If punk is dead, then why is it still moving?

There's too much divisiveness in the world these days. It used to be you could eat at an Italian restaurant. Now, it's Tuscan this and Sicilian that, grilled calf's brains with raddichio and can I please just get a plate of clam sauce? ESPN. ESPN2. ESPN en Espanol. Red State. Blue State. No-star sneeches. You know what's nice? Uniters. Not dividers.

Hellcat Records' Give 'Em The Boot IV is a uniter. Bringing together twenty-six different artists from all corners of the punk universe for the absurdly low price of $6, Hellcat Records have done the world a real service. It may not be a service on the grand-historical level of the Camp David Accords, but still, hats off.
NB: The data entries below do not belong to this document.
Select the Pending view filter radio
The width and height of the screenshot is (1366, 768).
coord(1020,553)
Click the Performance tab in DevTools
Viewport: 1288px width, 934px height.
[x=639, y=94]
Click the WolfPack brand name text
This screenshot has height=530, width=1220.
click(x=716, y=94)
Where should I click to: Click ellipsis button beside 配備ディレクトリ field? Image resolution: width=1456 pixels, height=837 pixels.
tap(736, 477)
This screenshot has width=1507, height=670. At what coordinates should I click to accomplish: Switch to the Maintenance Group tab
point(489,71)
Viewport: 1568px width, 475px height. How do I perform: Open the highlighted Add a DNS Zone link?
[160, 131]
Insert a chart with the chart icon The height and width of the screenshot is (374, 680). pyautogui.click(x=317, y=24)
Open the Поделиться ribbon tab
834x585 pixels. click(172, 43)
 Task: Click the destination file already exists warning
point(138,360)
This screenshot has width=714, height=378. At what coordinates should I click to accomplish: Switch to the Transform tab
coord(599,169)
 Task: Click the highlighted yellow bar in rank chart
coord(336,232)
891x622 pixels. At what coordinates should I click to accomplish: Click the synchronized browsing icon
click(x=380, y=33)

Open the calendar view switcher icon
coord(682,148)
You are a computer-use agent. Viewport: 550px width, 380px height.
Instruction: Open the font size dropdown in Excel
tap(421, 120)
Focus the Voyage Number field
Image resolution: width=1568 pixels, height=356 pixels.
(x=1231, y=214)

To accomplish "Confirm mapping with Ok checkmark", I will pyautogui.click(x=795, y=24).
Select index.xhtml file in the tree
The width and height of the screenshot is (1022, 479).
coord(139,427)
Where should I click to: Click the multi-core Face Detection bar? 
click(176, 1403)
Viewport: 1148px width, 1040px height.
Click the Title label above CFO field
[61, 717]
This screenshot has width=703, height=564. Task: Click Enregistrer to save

Of course, crowing about yet another punk compilation would be fatuous if it weren't any good. Luckily, Give 'Em The Boot IV is absolutely packed with excellent material from a wide variety of bands both famous and unknown. Ranging from the reggae-derived sounds of The Aggrolites' organ-driven 'Dirty Reggae' and two offerings from Rancid-related projects (Rancid itself and Larz Frederiksen and the Bastards) to the growling hardcore of U.S. Roughnecks' 'Lost Paradise' and the melodic rush of The Disasters' 'Kiss Kiss Kill Kill,' there is something here for punk fans of every stripe. Except perhaps emo-core, but that's not really what Hellcat do and that's just fine. 

The aforementioned tracks are really arbitrary selections from twenty-six back to back solid, outstanding, and diverse offerings. The sheer variety of styles represented here means that aging hipsters and young scenesters alike will find something that puts the gin in their vermouth. The best part: since it's a $6 punk compilation (six dollars!!), even the tracks that aren't to my personal taste are over in a minute flat.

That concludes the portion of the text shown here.